A Marcos no le servían y se las dio a Óscar, a quien lógicamente tampoco le entraban. Así que Óscar decidió llevarlas un día a clase y entregárselas a mi hermano Aure, que era uno de los más canijos de sus amigos. Sin embargo, a Aure le quedaban pequeñas y le hacían daño. El destinatario comenzaba a coger forma. «Esas botas me acabarán llegando a mí», pensaba cuando mi hermano contaba orgulloso a los familiares que tenía unas botas de Bebeto.
Tardé unas semanas en conseguir que Aure me entregase ese preciado tesoro y me llegaron bastante reventadas. El brasileño había arrancado las costuras de Joma, le faltaban algunos tacos y en esas botas negras se adivinaban pequeñas grietas que mostraban el abusivo uso que le había dado el carioca. «Pero si son de Bebeto», le explicaba a mi madre cuando intentaba convencerme de comprar otras diferentes y tirar esas rotas a la basura.
El partido señalado
Los chavales de un año más se habían ido de viaje con el colegio y los entrenadores decidieron ascender a los más punteros de mi generación. Entre esos obviamente no estaba yo, que me quedé a disputar el partido con los de mi categoría, pero ante las ausencias mi titularidad estaba asegurada. Yo estaba muy contento. Iba a ser titular en el primer partido que podía utilizar las botas de Bebeto. Además, en el próximo encuentro nos entrenaba Manolo. Qué más podía pedir.

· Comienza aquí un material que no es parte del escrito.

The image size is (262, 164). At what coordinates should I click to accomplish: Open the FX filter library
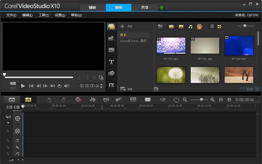(112, 85)
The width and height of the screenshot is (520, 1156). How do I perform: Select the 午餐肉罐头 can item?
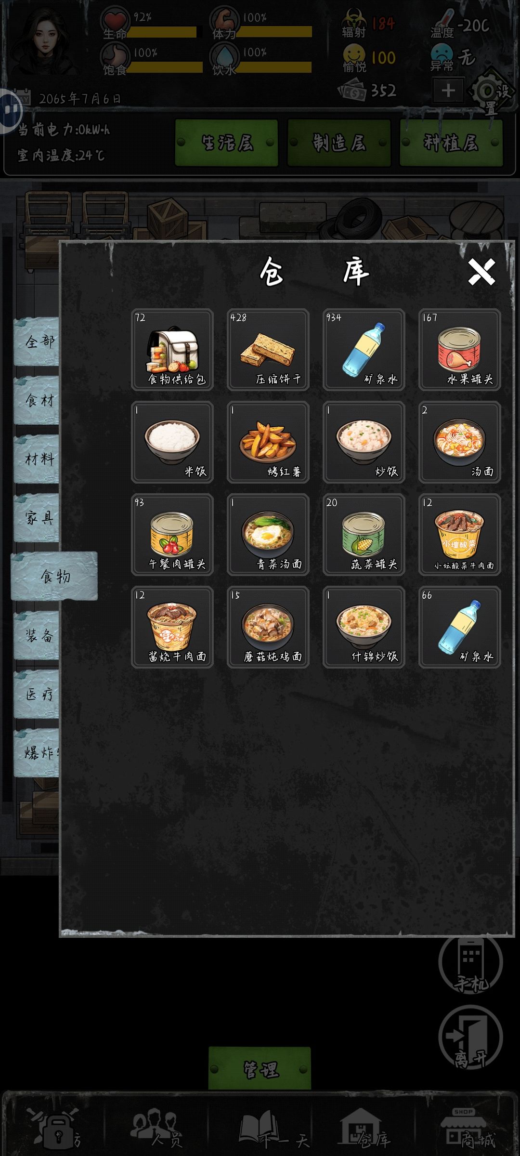pyautogui.click(x=172, y=535)
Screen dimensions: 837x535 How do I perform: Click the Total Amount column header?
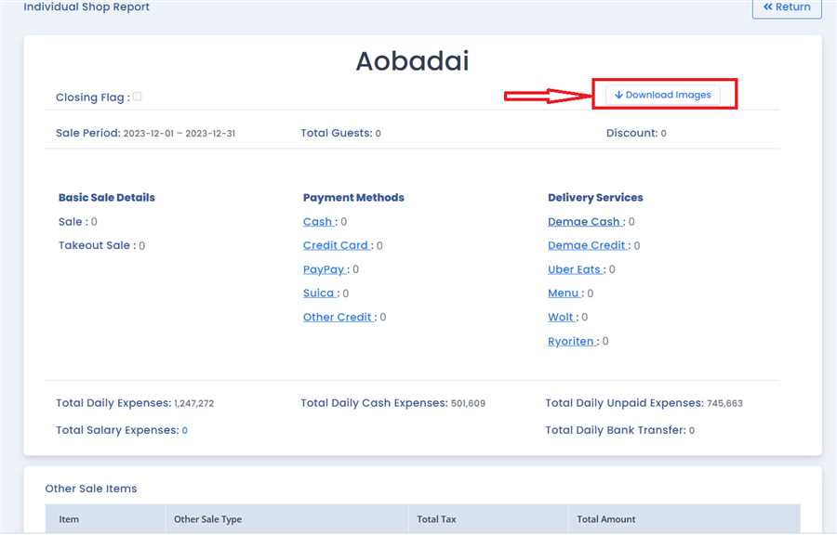(x=606, y=519)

Esa noche apenas pude dormir. Era la primera vez que me habían dicho que sería titular y lo iba a hacer con unas botas sagradas. Llegué al campo antes que nadie, desquiciándole el domingo a mi padre. Pero valió la pena. Manolo me dio la titularidad y la capitanía (algo que no alcancé a entender), pero al no haber delanteros en la plantilla me dio el ‘9’ y me obligó a ponerme en punta. No me gustaba, pero no quedaba otra. No estaba la situación como para ponerme a discutir con Manolo.

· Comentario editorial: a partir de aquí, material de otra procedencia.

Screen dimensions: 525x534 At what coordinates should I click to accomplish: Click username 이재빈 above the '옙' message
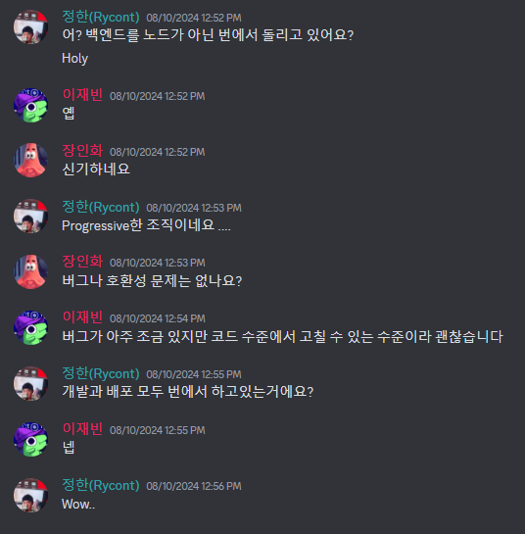[82, 95]
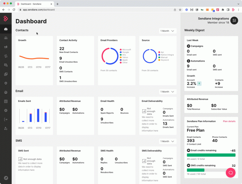Click the Plan details link
Screen dimensions: 242x184
[x=229, y=121]
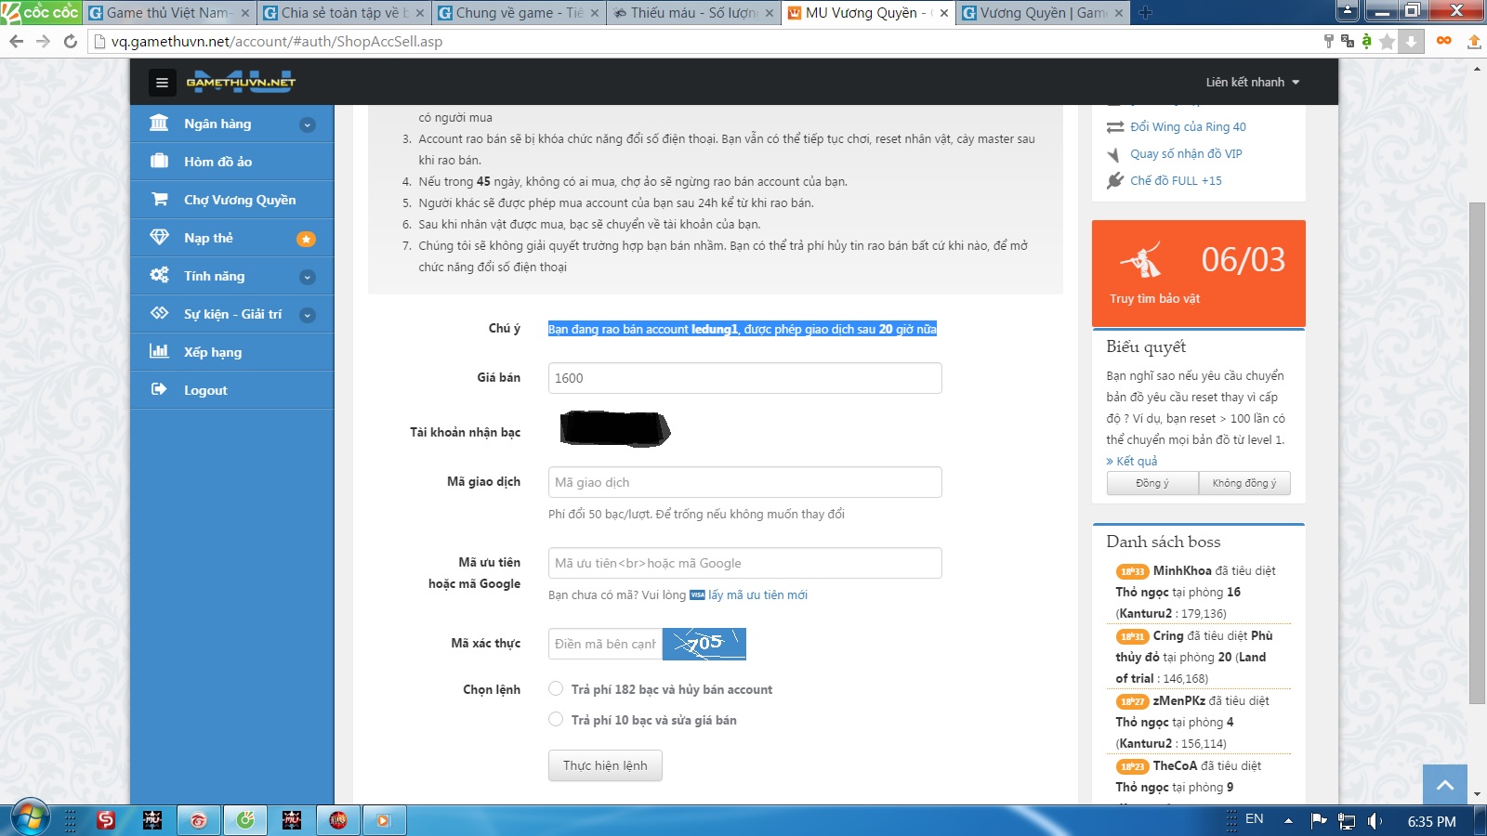Image resolution: width=1487 pixels, height=836 pixels.
Task: Open Hòm đồ ảo in the sidebar
Action: (x=217, y=162)
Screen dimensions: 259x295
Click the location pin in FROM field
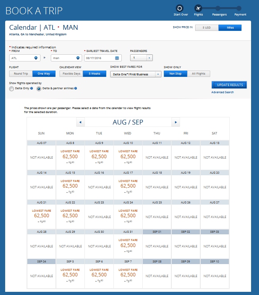tap(36, 58)
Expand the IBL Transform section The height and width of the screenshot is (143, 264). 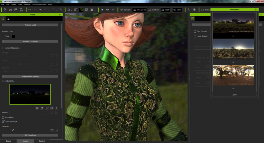tap(30, 135)
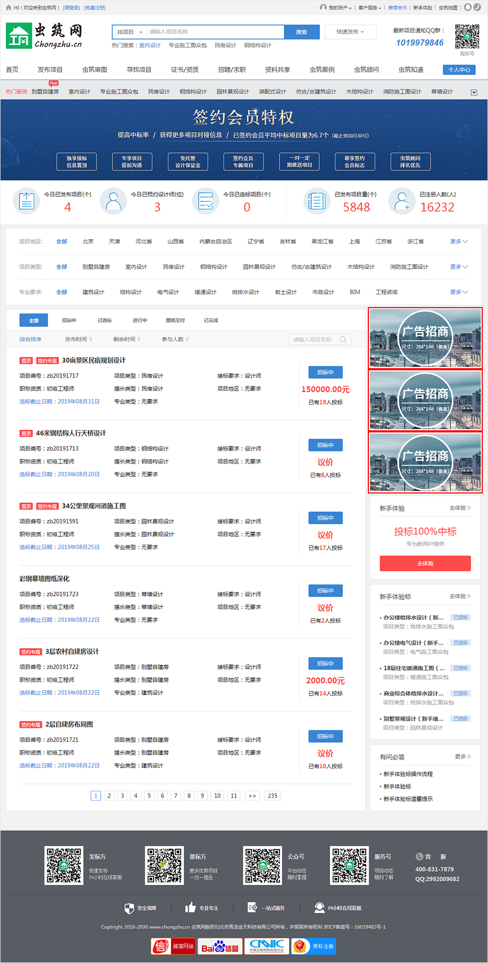Expand 更多 in the 项目地区 filter row
This screenshot has width=488, height=963.
(459, 241)
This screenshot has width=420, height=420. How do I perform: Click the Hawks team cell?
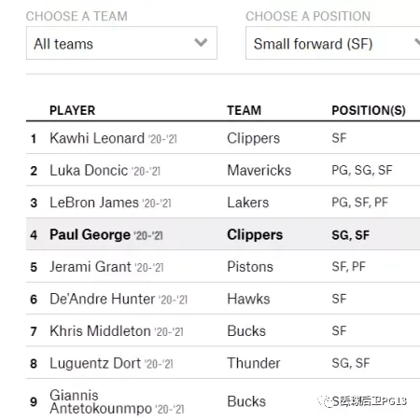click(248, 299)
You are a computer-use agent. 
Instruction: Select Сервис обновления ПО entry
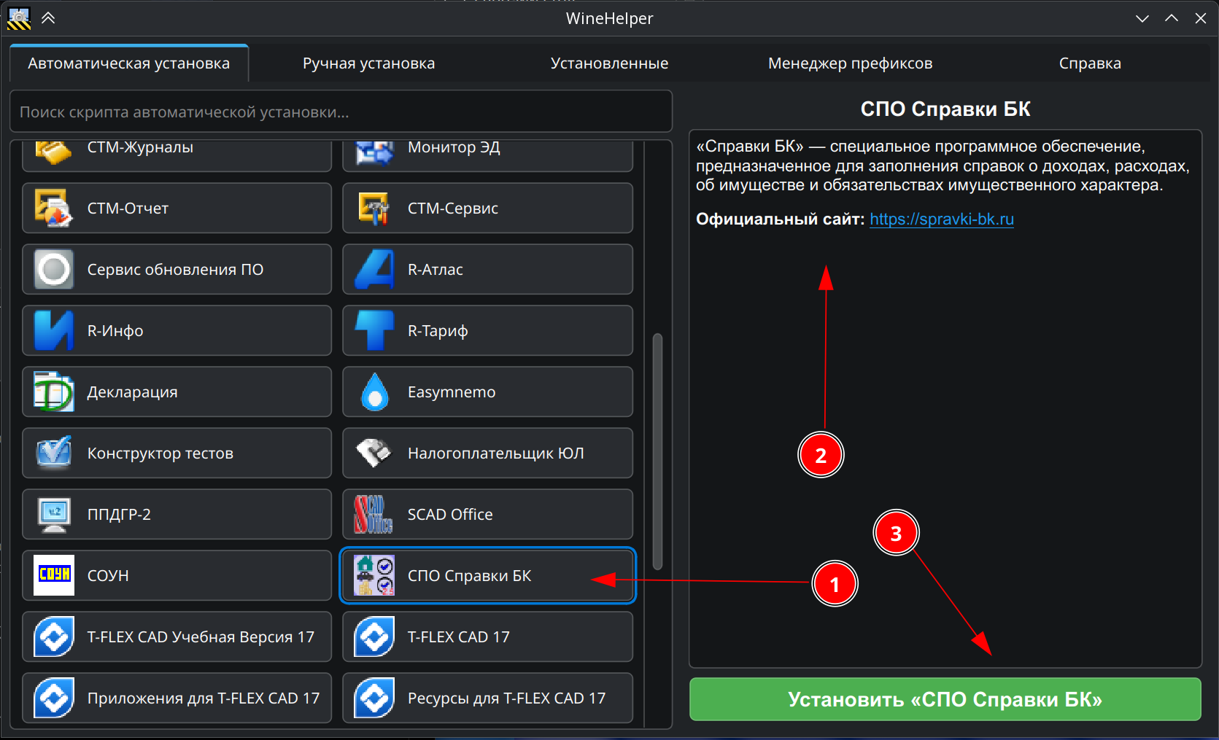tap(177, 270)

Hice mi mejor partido de la temporada. Marqué dos goles, uno de ellos llevándome por velocidad al central de turno, situación que no me había pasado en la vida. Era mi día, mi partido, la influencia en mi confianza de unas botas con poderes especiales. Mi padre todavía recuerda aquel encuentro. A veces me lo comenta y me putea. «Parecías Bebeto», me dice años después entre risas.

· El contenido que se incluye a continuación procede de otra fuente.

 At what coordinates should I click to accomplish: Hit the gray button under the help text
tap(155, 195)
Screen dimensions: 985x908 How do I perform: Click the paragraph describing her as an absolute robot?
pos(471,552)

Pero fue efímero. La semana siguiente volvieron mis compañeros, volvían como entrenadores Piño y Richard y yo volvía al banco. De nada habían servido esos dos goles que nos daban la victoria, ni esa oportunidad que me había ganado, no valían ni las sagradas botas de Bebeto. ¡Ni las botas de Bebeto me hacían ser titular!Ese año, cuando terminé la temporada, me cambié de equipo.
El fin de las botas
¿Y las botas de Bebeto? Las llevé en un par de partidos más, todavía en el colegio, y el típico estirón de los chavales de 12 años me impidió volver a calzarlas. Las guardé con ahínco, con cariño, casi con profesa religiosidad durante tres años. Hasta que un día mi madre vació el armario de mi habitación para limpiar los rincones más recónditos. Ese fue el momento en que se terminó mi historia con el delantero carioca. O con sus botas más bien. Las madres no perdonan y esas botas gastadas, rotas, sin la costura de Joma y de la talla 36 terminaron en la papelera. No obstante, me habían marcado tanto que nunca olvidaré aquel debut con la magia de Bebeto.